Choosing a PostgreSQL Python Driver

The list of options here is long, but I ended up choosing asyncpg for a number of reasons:

  1. Great support for PostgreSQL’s COPY FROM ... STDIN command.
    • Albeit this is supported in other drivers, but doesn’t have the python-object level of abstraction that I’d like.
    • I tried adding a higher-level-of-abstraction to psycopg2’s copy_from() method, but got nowhere fast with this Pull Request
  2. Great support for PostgreSQL’s PREPARE statement
  3. The entire library is asynchronous, and writing lots of data to a remote datastore is a good usecase for async Python.
    • …we are writing to localhost in this walkthrough, so we don’t actually leverage async concurrency.

Writing to Database

In Part II we introduced the _load(self, parsed_data_iter) method, agnostic of any implementation details.
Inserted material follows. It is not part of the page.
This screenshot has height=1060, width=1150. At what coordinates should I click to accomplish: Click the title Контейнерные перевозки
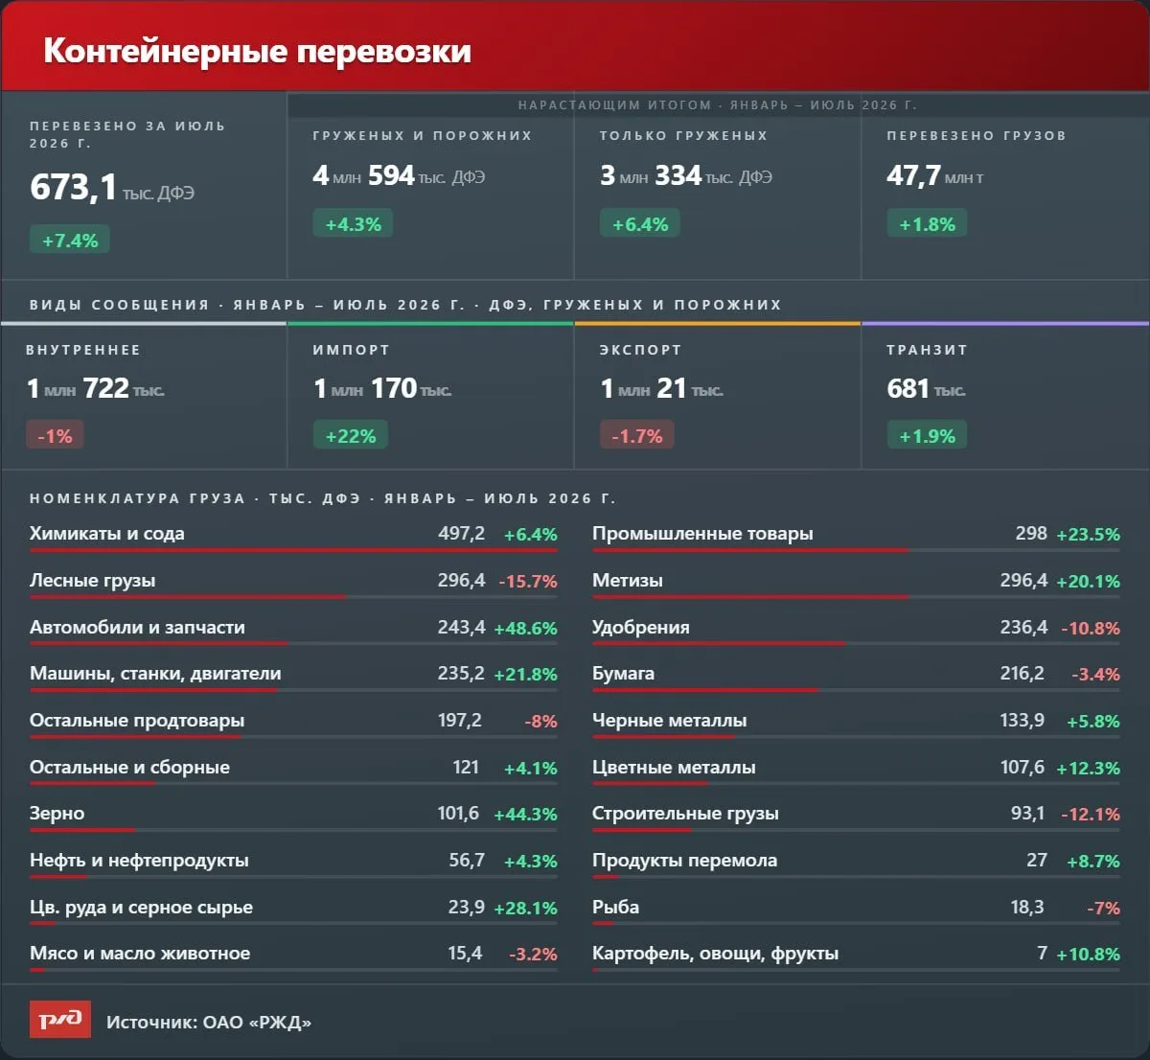[258, 51]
Let’s implement the method!

Naively, we could insert one row at a time, as each is parsed, as follows:

async def _load(self,
               parsed_data_iter: Iterator[RefSnpCopyFromData]):
    conn = await asyncpg.connect(database=self.database_name,
                                 user="SeanH")
    for copy_from_data in parsed_data_iter:
        for table_name in copy_from_data._fields:
            rows = getattr(copy_from_data, table_name)
            for row in rows:
                await conn.execute(
                    f"INSERT INTO {table_name} "
                    "{row._fields} "
                    "VALUES ($1, $2)", *row)

But we can do better than this!

PostgreSQL has the best (strong opinion loosely held) BULK INSERT method available. I make this claim having written ETLAlchemy: a library facilitating full-database (schema and data) migrations between any database supported by SQLAlchemy Core.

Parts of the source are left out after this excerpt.